Kidder also stresses the importance of using the right nozzle for the right product. He has seen too many superintendents use the same nozzles to spray different pesticides on different parts of the golf course, which is a no-no.
"Most of our labels will tell you what kind of spray droplet there should be, and that's determined by the type of product you're using," he adds.
While Mudge says superintendents generally do a great job of applying pesticides, there are cases when they over-apply or misapply them or they use the wrong nozzles.
"It depends on what type of pesticide you're using," Mudge adds. "You have to have sufficient spray volume for enough leaf wetness with postemergence herbicides. Whereas with a pre-emergence herbicide it's not as important, just so long as the spray is uniform. Sometimes spray volume is important, and sometimes it's not. Sometimes sprayer tip or nozzle selection is important, and sometimes it's not."
Superintendents also need to know when to replace worn nozzles, which is sometimes difficult to tell, Wolf says. Superintendents can tell if nozzles are worn by measuring their output and analyzing pattern quality.
"If either one of those are off the standard, that's when you need to replace them," Wolf adds.
Kidder says some superintendents are using the same nozzles on sprayers even after five years, not realizing the nozzles have worn out.
Superintendents can measure the output of a nozzle for 30 seconds or a minute to see if it needs changing. If it's more than 5 percent from the average output, it needs changing, Kidder says. They can also spray water-sensitive paper to see if nozzles are worn. If the water droplets aren't uniform, the nozzle is worn.
Mudge understands why superintendents elect to load their tanks with several products for one spray. It's about time and money. "I wouldn't want to spray three or four times when I can just do it once," he says.
But Mudge is concerned that superintendents are mixing too many products - including herbicides, fungicides, insecticides, fertility products and plant growth regulators and adjuvants - in the spray tank, which is causing application problems, including the increased risk of phytotoxicity and reduced efficacy. Chemical companies test product for plant safety, but can't possibly test all of the spray tank mixtures that can be done.
"You have all these products in the tank, and they aren't compatible with each other," Mudge says.
Sometimes a superintendent will spray a mixture of several products a few times and not have any problems. Then he'll spray the same mixture again and there will be a problem.

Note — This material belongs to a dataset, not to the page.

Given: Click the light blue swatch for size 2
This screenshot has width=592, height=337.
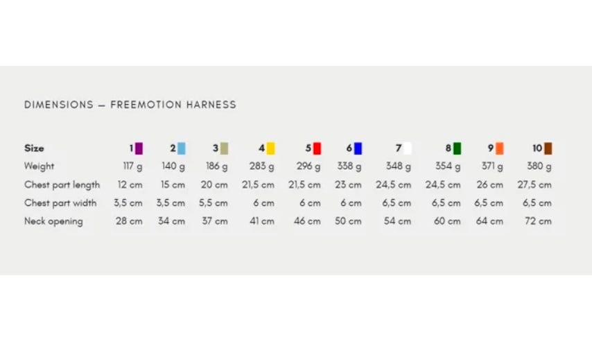Looking at the screenshot, I should point(182,148).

And he might blame the problem on a "bad" product, Mudge adds.
But if the environmental conditions changed for the last spray, the turfgrass may have been overly stressed, which led to the problem. "Nobody has done any research on this," Mudge says. "We should be thinking more about it."
Mudge recommends that superintendents at least do jar tests to test the compatibility of products, and are careful with putting too many products into the spray tank.